Had a brief look at this:

It took me a while to get the big picture of how this works. cancel.c 
could use some high-level comments explaining how to use the facility; 
it's a real mixed bag right now.

The SIGINT handler now does three things:
- Set CancelRequested global variable,
- call callback if set, and
- wake up the cancel thread to send the cancel message, if cancel 
connection is set.
There's no high-level overview documentation or comments on how those 
three mechanism work or interact. It took me a while to understand that 
they are really separate, alternative ways to handle SIGINT, all mashed 
into the same signal handler function. At first read, I thought they're 
somehow part of the one same mechanism.

The cancelConn mechanism is a global variable, which means that it can 
only be used with one connection in the process. That's OK with the 
current callers, but seems short-sighted.
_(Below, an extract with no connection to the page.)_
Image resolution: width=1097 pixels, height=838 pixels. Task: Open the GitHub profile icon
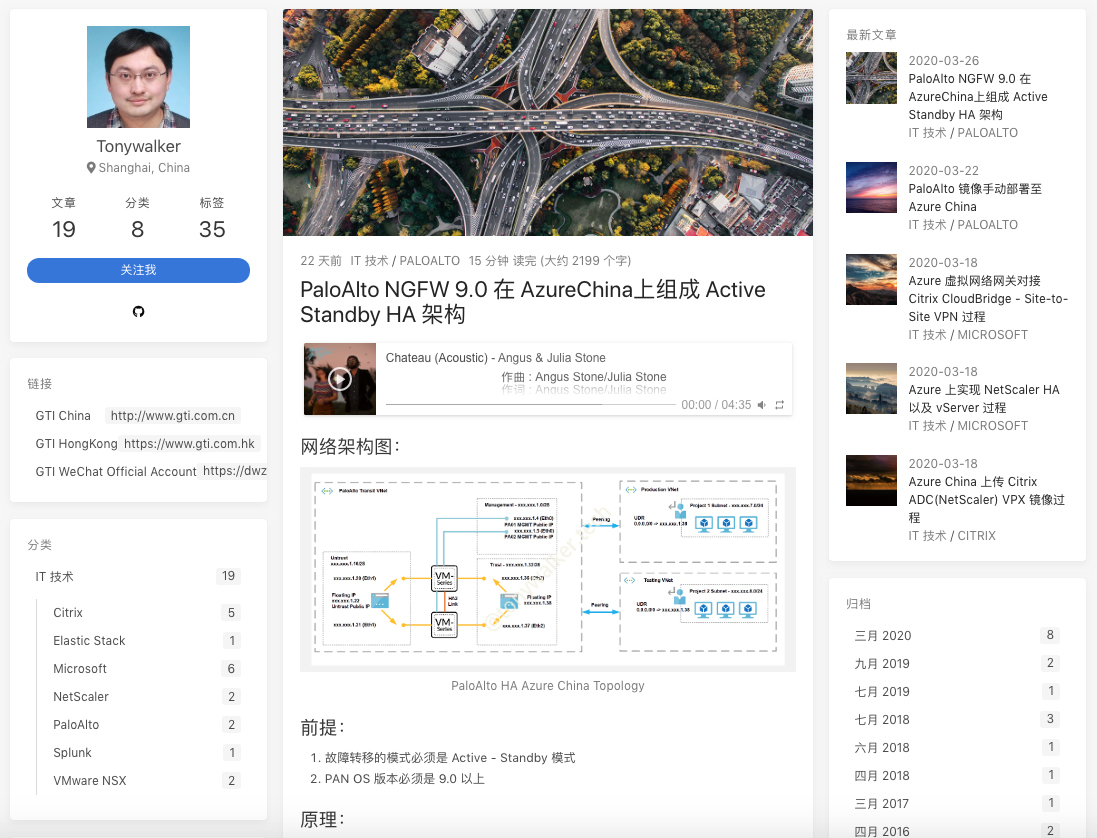(x=138, y=311)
What if we wanted to use it 
for pgbench, for example, which uses multiple threads and connections? 
Or if we changed pg_dump to use multiple threads, like you also 
suggested as a possible follow-up.

The "self-pipe trick" usually refers to interrupting the main thread 
from select(); this uses it to wake up the other, separate cancellation 
thread. That's fine, but again it took me a while to understand that 
that's what it does. Comments!

This is racy, if the cancellation thread doesn't immediately process the 
wakeup. For example, because it's still busy processing a previous 
wakeup, because there's a network hiccup or something. By the time the 
cancellation thread runs, the main thread might already be running a 
different query than it was when the user hit CTRL-C.